Он ее застал со следами слез на глазах и в полном сознании своей виновности. Правда, она все еще обвиняла его за «скотов» («И как это ты мог, Serge, как мог?»), но в остальном винила себя. Они примирились, растроганные и умиленные этим обоюдным желанием примирения и быстрым сознанием своей вины друг перед другом. И тогда Марья Павловна рассказала ему об Афимье и о том, что говорила ей Афимья о своей жизни.

– Знаешь, Serge, я первый раз в жизни встретилась с таким истинно нечеловеческим горем!.. Вот уж «сплошная истома и воплощенный испуг». Господи, если бы ты видел это страдальческое лицо. И точно, все, что мы тобой делали, все эти наши планы… такая чепуха, такая чепуха!

Опасаясь возразить что-нибудь, Сергей Петрович все-таки не удержался и пожал плечами.

– Чепуха, мой милый! – повторила Марья Павловна.

– Но даровая земля… чернозем? – пробормотал он.

– Ах, ты пойми, пойми, что это невозможно… О, тут нужно разрешение гораздо глубже. – И в несвязных словах, путаясь и увлекаясь, она старалась посвятить Сергея Петровича в ясный для нее нравственный мир Федорова отца и в основательные опасения Афимьи.

– Как же теперь быть с Иваном Петровым?

– Я уж не знаю. Но согласись, Serge, что ты сам виноват. Ты положительно погорячился тогда. Зачем было идти так далеко?

– Ты, однако, радовалась, что я пошел так далеко.

– Да, да, и я ошибалась… Но я вижу, что я ничего, ничего не знаю. Я решительно путаюсь в этих сложных вещах… Все, все не так! Мы совершенно скомпрометированы этою историей!

Сергей Петрович вздохнул и взъерошил волосы.

– Н-да, – сказал он сквозь зубы, – дела!

– Но как же ты-то, Serge? Ведь ты так знаешь деревню – и вот попал впросак!

– Да, скажи на милость, как не попасть впросак с этою непроходимою дикостью понятий? – воскликнул Сергей Петрович, но тотчас же спохватился и мягко добавил: – И, конечно, я несколько погорячился.

– Это все-таки такой героизм, такой… – задумчиво проговорила Марья Павловна.

Однако делать было нечего: оставалось придумывать, как выйти из ложного и смешного положения. И они долго говорили об этом и остановились еще на одной «комбинации», которую придумал Сергей Петрович.

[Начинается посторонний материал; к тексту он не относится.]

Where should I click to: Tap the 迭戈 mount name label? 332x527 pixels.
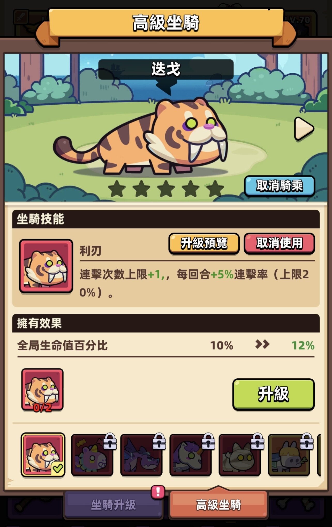pyautogui.click(x=166, y=69)
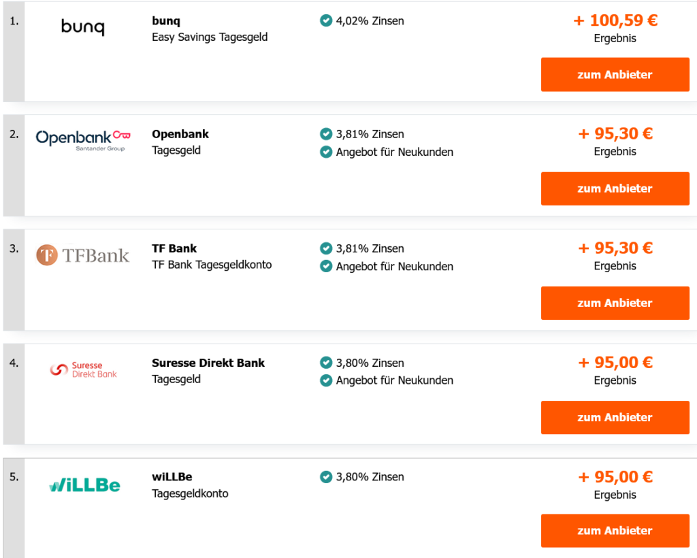The image size is (697, 558).
Task: Click the TF Bank logo
Action: [x=82, y=255]
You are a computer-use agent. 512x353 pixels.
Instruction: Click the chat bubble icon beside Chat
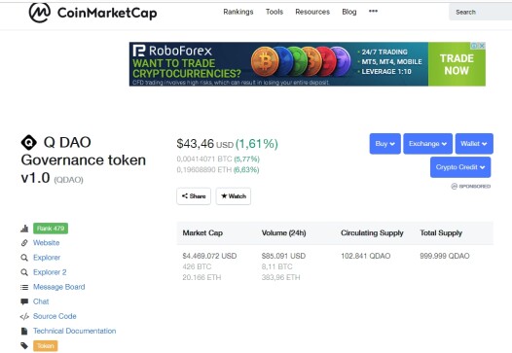point(24,301)
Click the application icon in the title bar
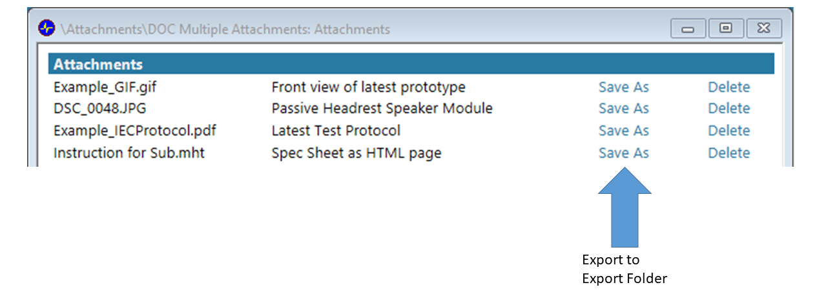This screenshot has width=826, height=296. (x=46, y=28)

Его самого недостаточно удовлетворяла такая «комбинация»; Марья Павловна плохо верила в ее успех, но делать больше было нечего. Затем Сергей Петрович мрачно обошел усадьбу, придрался к конюху Никодиму за невычищенную сбрую и вволю разругал его, назвавши несколько раз «скотом», «ослом» и «лентяем»; брезгливо осмотрел постройки, не обратив никакого внимания на поклон Федора и других плотников. На другой день он велел запрячь лошадь в дрожки и, взяв с собой Никодима, отправился к Ивану Петрову.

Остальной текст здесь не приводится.